- What the task asks:
Copy out the rows below unchanged, from the one containing "40) label: Home" through the one containing "177, 727, 184)", inclusive.

- Records to process:
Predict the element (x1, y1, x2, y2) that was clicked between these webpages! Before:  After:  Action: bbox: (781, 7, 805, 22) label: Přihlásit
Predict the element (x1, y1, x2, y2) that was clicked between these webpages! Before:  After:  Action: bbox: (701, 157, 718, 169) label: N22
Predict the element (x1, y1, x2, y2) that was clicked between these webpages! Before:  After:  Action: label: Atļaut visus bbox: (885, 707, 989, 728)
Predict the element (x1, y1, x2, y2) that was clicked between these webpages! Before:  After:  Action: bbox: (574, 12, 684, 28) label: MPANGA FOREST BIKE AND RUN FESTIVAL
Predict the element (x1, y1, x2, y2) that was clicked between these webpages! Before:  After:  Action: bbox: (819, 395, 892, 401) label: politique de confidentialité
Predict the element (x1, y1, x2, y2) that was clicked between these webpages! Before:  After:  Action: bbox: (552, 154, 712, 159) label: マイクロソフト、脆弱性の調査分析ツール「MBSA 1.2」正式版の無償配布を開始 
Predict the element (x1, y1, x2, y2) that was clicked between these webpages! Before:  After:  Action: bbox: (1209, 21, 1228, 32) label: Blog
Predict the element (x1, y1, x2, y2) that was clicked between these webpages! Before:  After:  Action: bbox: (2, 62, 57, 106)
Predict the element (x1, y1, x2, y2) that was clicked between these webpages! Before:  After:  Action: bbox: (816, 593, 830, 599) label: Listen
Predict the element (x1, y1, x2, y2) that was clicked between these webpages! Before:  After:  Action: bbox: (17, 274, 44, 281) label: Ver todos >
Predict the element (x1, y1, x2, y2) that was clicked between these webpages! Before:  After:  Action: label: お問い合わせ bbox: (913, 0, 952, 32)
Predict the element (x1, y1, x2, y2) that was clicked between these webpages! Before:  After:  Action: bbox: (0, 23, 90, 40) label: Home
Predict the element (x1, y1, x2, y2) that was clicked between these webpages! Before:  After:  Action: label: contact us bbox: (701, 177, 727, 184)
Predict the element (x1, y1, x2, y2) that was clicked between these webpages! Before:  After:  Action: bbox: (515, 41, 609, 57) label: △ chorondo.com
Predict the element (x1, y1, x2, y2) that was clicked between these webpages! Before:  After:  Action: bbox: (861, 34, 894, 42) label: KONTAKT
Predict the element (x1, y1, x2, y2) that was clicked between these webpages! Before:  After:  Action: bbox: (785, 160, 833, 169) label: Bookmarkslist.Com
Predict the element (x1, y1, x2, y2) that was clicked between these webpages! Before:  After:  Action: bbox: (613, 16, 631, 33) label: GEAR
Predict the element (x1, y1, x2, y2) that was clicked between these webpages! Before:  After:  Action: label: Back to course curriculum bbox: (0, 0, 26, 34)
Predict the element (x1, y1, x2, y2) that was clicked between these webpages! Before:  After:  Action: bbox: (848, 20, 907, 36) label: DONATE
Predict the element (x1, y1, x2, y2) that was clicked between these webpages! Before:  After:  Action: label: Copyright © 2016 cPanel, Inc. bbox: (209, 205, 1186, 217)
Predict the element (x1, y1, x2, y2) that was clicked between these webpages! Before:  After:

- Response to this exercise:
Predict the element (x1, y1, x2, y2) that was clicked between these webpages! Before:  After:  Action: bbox: (0, 23, 90, 40) label: Home
Predict the element (x1, y1, x2, y2) that was clicked between these webpages! Before:  After:  Action: label: contact us bbox: (701, 177, 727, 184)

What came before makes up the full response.